One of the subtler changes, but enormous in its impact, has come from advances in computing, which now make it possible to handle data on a scale utterly impossible in the recent past. Not only has this been responsible for much of the progress in biotech, enabling researchers to model cell lines effectively in virtual reality and use big data to track epidemics, for example, but also it is making it much easier for doctors and hospitals to keep track of patient records and ensure that treatments are managed efficiently. There has been an increase in demand for computer specialists in the industry, and institutions such as Maryville University are busily training the next generation.
Of all the technological changes that have been taking place in surgery, perhaps the most striking is the ability of surgeons to operate remotely through robots. Initially, this approach made a lot of people nervous, but now it’s widely recognized that robots have steadier “hands” than humans do and that remote surgery means that more people can access treatment by the most skilled individuals out there. Also of major significance has been the improvement and further development of keyhole surgery, enabling procedures to be carried out with far less tissue damage and, consequently, getting patients in and out of hospital more quickly.
Wound care is an area where technological changes have been more subtle but have made an equally dramatic difference. On the one hand, new scaffolds have been developed that allow wounds to close over more effectively as tissue regrows across them. On the other, there have been major advances in bandage technology, such as the introduction of scaled down, much more efficient vacuum bandages, which ensure healthy blood flow through areas that are healing. Together, these technologies mean that wounds are able to be closed up faster, so there are fewer complications, and there’s a significantly lower risk of opportunistic infections taking hold.
Implants and add-ons
Not so many years ago, the idea of a person walking around with an electronic pacemaker fitted in their body sounded absurd. Now, these things are commonplace, and many new devices are being used to facilitate healthier living. Eye implants are restoring sight to people with damaged retinas, and artificial vertebrae are protecting the spines of accident victims. Artificial limbs have gone through a similar revolution, with a new generation of lightweight metal alloys and tough plastics enabling the creation of limbs that are light enough to wear all day and that, thanks to advances in electronics, offer much more flexibility and control, directed by the mind of the user. The next big change will take place when the bio-printed artificial organs now at the testing stage move out of the lab and replacing damaged body parts with bio-artificial ones becomes standard practice, eliminating tissue rejection issues.
What does the future hold?
With rapid advances in computer technology now emerging at an increasing rate, we can expect more changes right across the fields of physics, engineering, and materials science, the big contributors when it comes to the advancement of medical technology.

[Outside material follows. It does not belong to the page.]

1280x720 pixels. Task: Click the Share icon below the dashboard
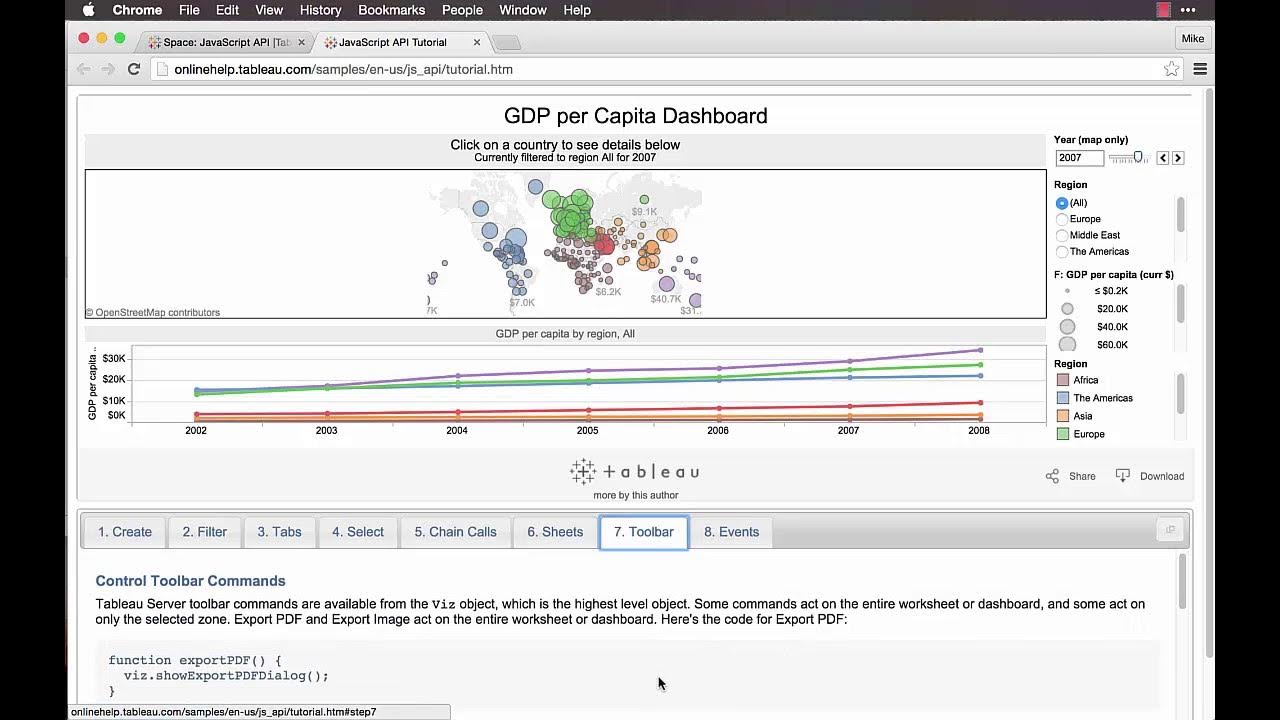pyautogui.click(x=1052, y=476)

This means that staying up to date with technological change has now become an essential part of any career in medicine, with even hospital porters having to make way for robots running errands, and medical students using virtual reality to gain simulated operating theater experience. These advances will save many lives and improve the quality of life for many more people, but they can only work if staff at all levels are willing to engage with them and make the effort to understand them. Medicine will never be the same again – but neither will the problems that it was always there to solve.